● TASKS AND EXERCISES:
A: Please shorten the paragraph of the article on US equities that begins "The rise in the GDP estimate" while keeping its main facts.
B: From the article on US equities, reproduce verbatim everything from "The focus for" down to "keeping inflation low.".

● READING PASSAGE:
US: New highs for equities despite Intel sell-off

By 28th April 2019The US

Steady growth and low inflation are a good mix for equities, even when big names such as Intel stumble. Intel’s results are not symptomatic of the broader trend, reflecting firm-specific issues. The semi-conductor industry is shifting away from memory chips. Last September’s top for the S&P 500 was expected to offer more resistance: in the end, equities managed to hit new highs despite a big drop in the Philly Sox index.

Both software and R&D rose to fresh highs as a share of real GDP in Q1. The R&D numbers are likely to be revised higher too. Some of the big drivers of R&D last year have posted strong results.

The rise in the GDP estimate for software investment and R&D helped offset a big slowdown in spending on equipment. The dip in consumer spending on goods (-0.7% q/q, annualised) needs to be treated with some caution too: retail sales fell in December, but have since recovered, rising 2.0% in the three months to March.

The focus for markets will now shift to the payroll report on Friday. A pick-up in average hourly earnings growth may fuel concerns that inflation will head higher. The Q1 core consumption deflator should provide some reassurance: in annualised terms, the q/q increase (1.3%) marked a big deceleration from Q4. Innovation will be key to the US recording its longest economic expansion since official records began, in 1854, while keeping inflation low.

● SUPPLIED MATERIAL:
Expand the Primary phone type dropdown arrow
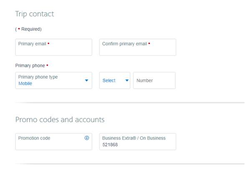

● ANSWERS FOR THE TASKS:
A: Higher GDP estimates for software investment and R&D helped offset a sharp slowdown in equipment spending. The 0.7% q/q annualised drop in consumer spending on goods also calls for caution: retail sales fell in December but have since recovered, rising 2.0% in the three months to March.

B:
The focus for markets will now shift to the payroll report on Friday. A pick-up in average hourly earnings growth may fuel concerns that inflation will head higher. The Q1 core consumption deflator should provide some reassurance: in annualised terms, the q/q increase (1.3%) marked a big deceleration from Q4. Innovation will be key to the US recording its longest economic expansion since official records began, in 1854, while keeping inflation low.